### What to do:
Please put the data below into a Markdown table with the columns Row and Data line, one row for each nonblank line. Leave out the pictures.

### Stored rows:
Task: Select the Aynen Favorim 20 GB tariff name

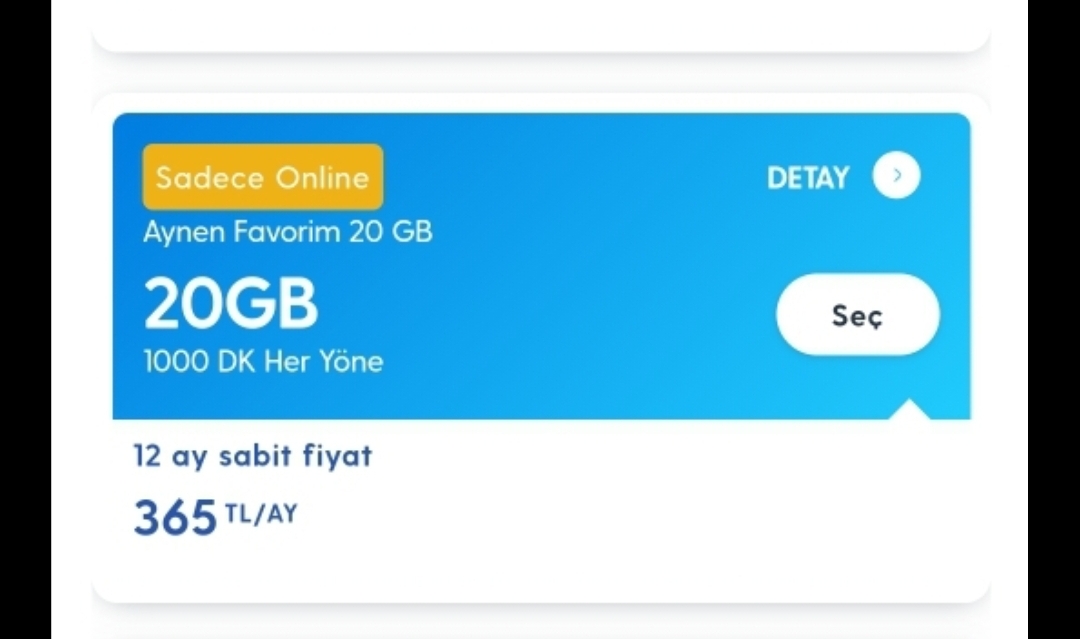Action: coord(287,231)
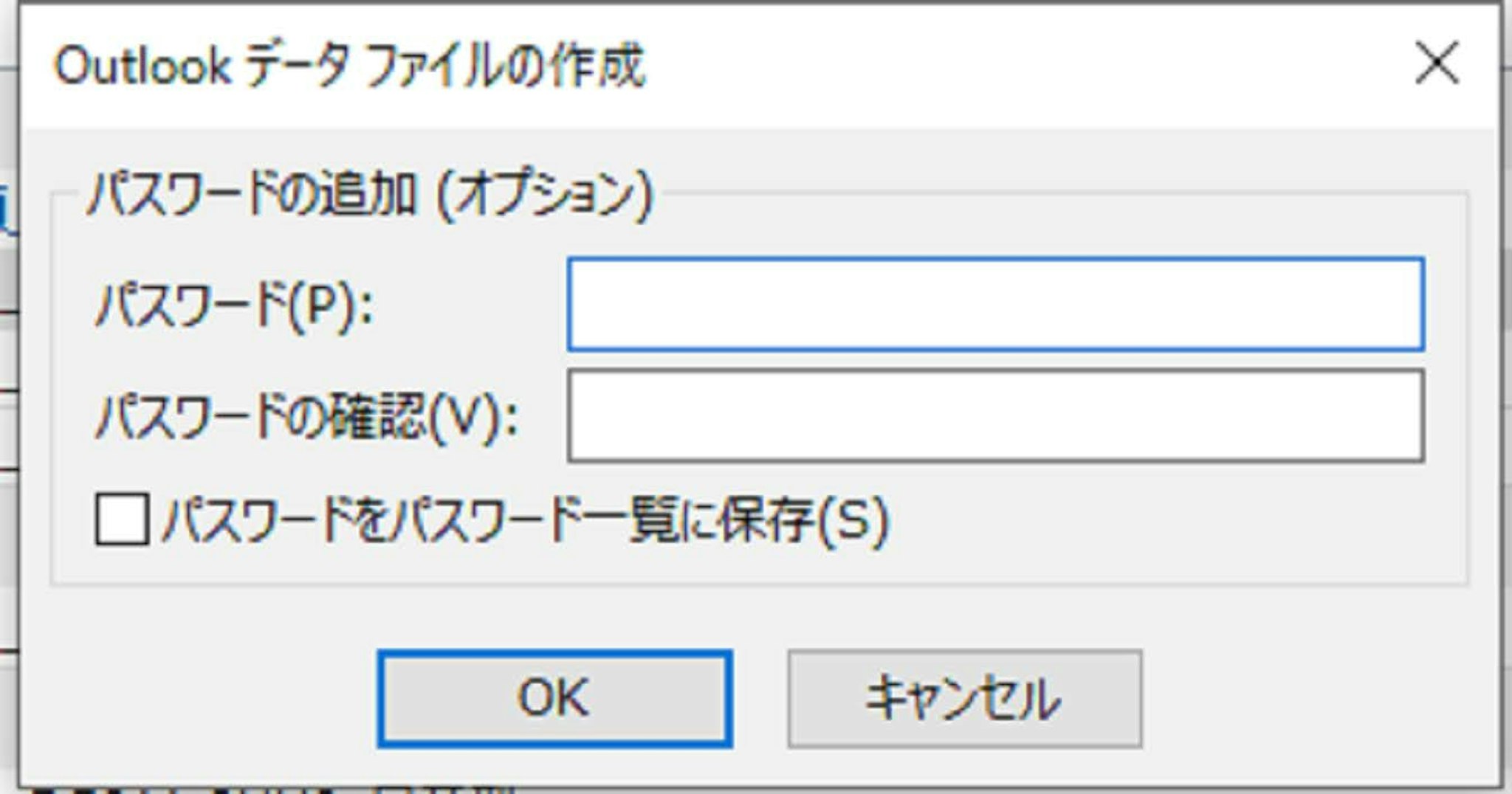Viewport: 1512px width, 794px height.
Task: Focus the パスワードの確認(V) text box
Action: (x=995, y=416)
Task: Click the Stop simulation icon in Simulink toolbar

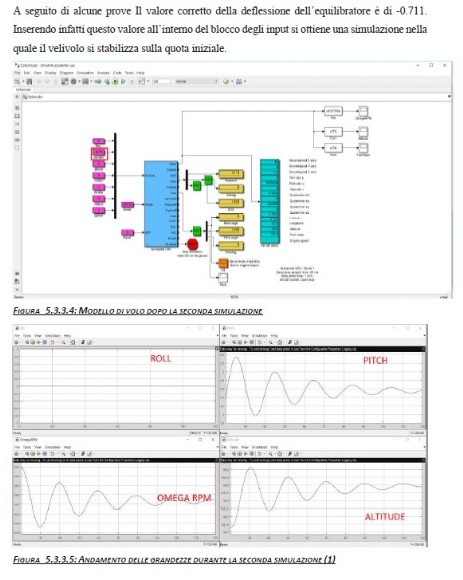Action: 132,81
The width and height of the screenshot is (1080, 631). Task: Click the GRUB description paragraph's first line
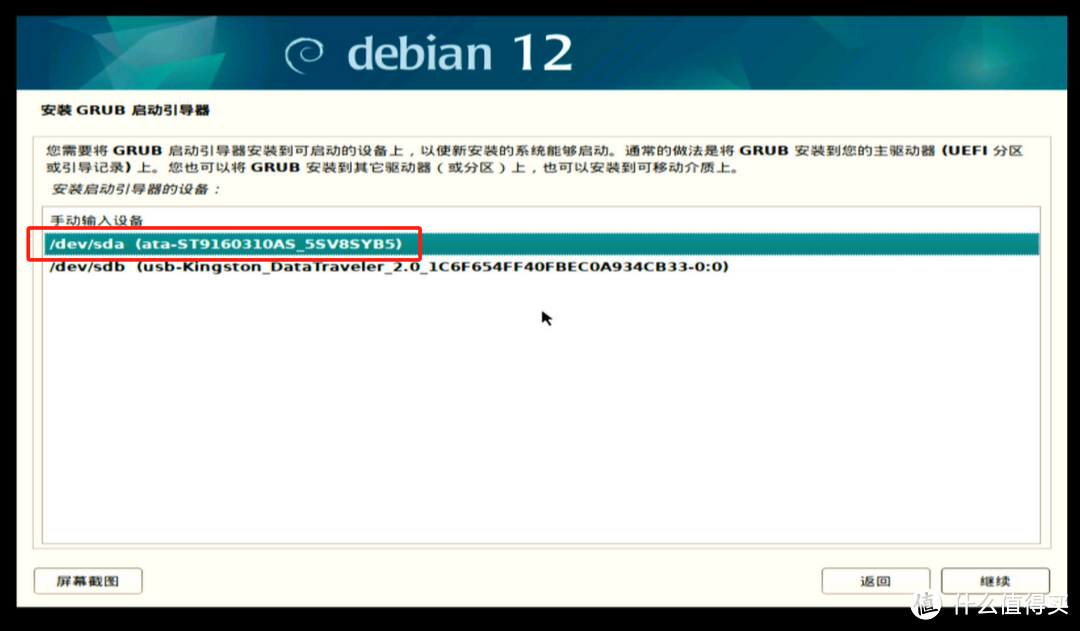coord(500,151)
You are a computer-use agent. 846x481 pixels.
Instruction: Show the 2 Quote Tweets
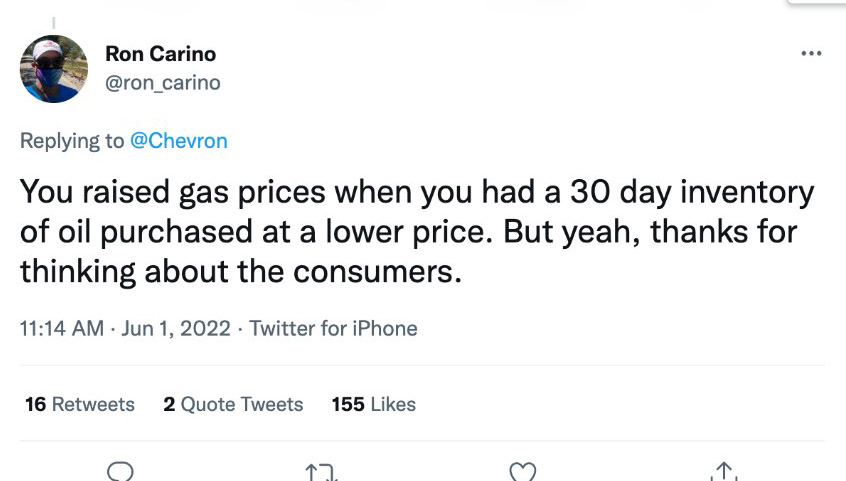[233, 404]
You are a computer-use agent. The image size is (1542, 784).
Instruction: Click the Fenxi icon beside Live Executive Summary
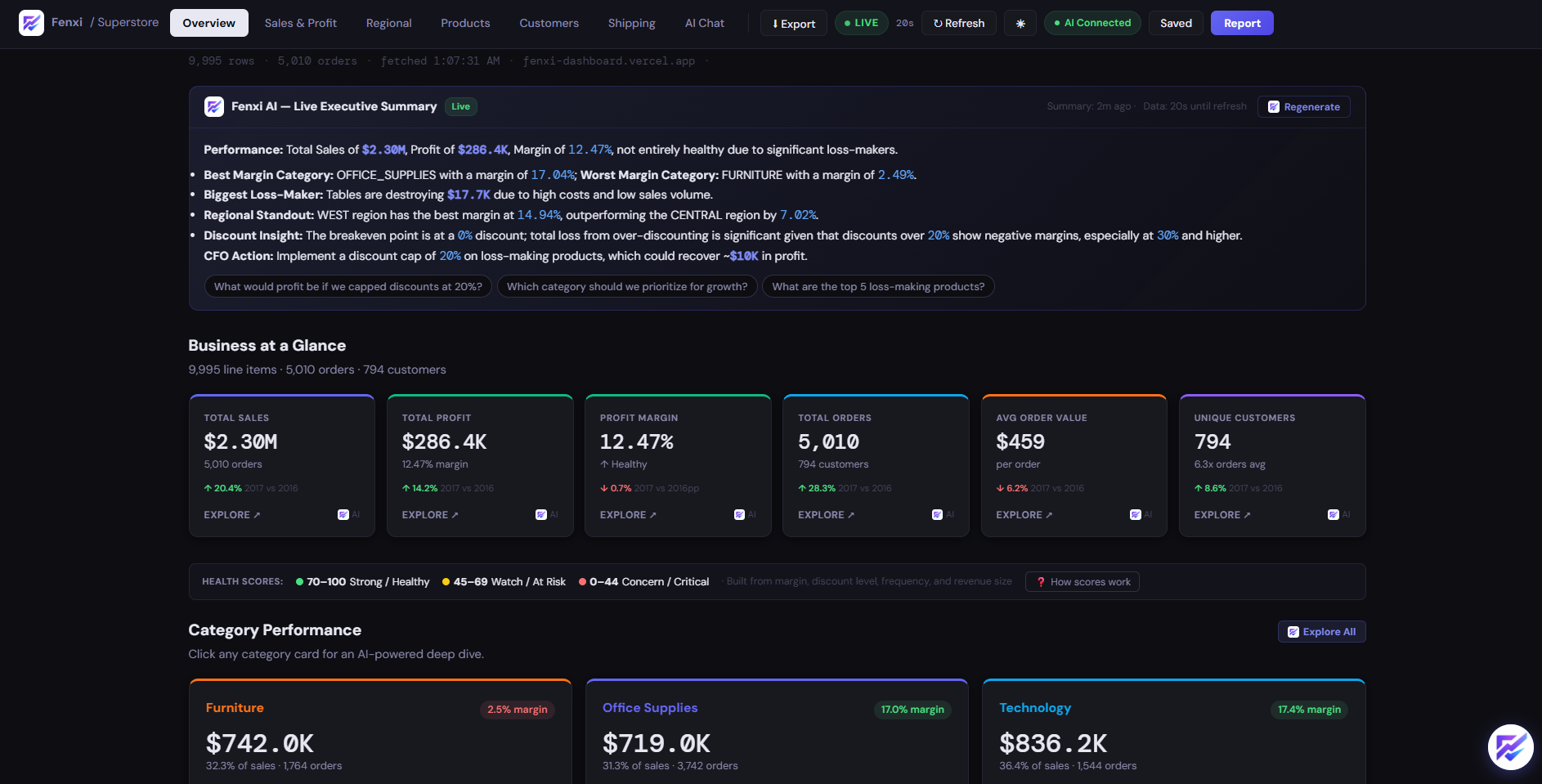[213, 106]
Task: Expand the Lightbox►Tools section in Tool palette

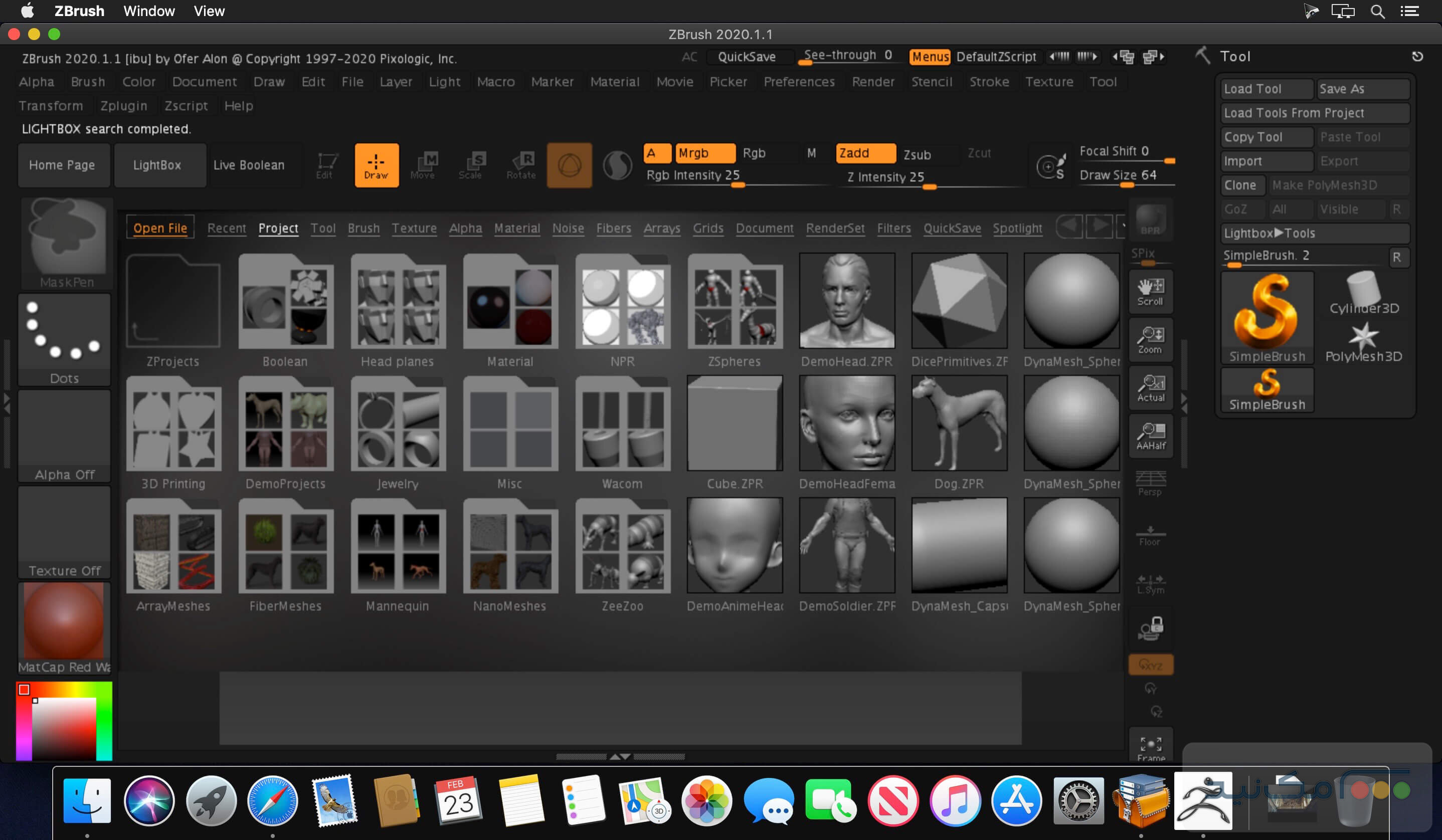Action: pyautogui.click(x=1314, y=233)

### Exercise result:
| Row | Data line |
|---|---|
| 1 | Task: Select the Aynen Favorim 20 GB tariff name |
| 2 | Action: coord(287,231) |
| 3 | Viewport: 1512px width, 794px height. |
| 4 | Task: Focus the パスワードの確認(V) text box |
| 5 | Action: (x=995, y=416) |
| 6 | Task: Click the Stop simulation icon in Simulink toolbar |
| 7 | Action: 132,81 |
| 8 | The width and height of the screenshot is (1080, 631). Task: Click the GRUB description paragraph's first line |
| 9 | coord(500,151) |
| 10 | You are a computer-use agent. 846x481 pixels. |
| 11 | Instruction: Show the 2 Quote Tweets |
| 12 | [233, 404] |
| 13 | You are a computer-use agent. The image size is (1542, 784). |
| 14 | Instruction: Click the Fenxi icon beside Live Executive Summary |
| 15 | [213, 106] |
| 16 | Task: Expand the Lightbox►Tools section in Tool palette |
| 17 | Action: pyautogui.click(x=1314, y=233) |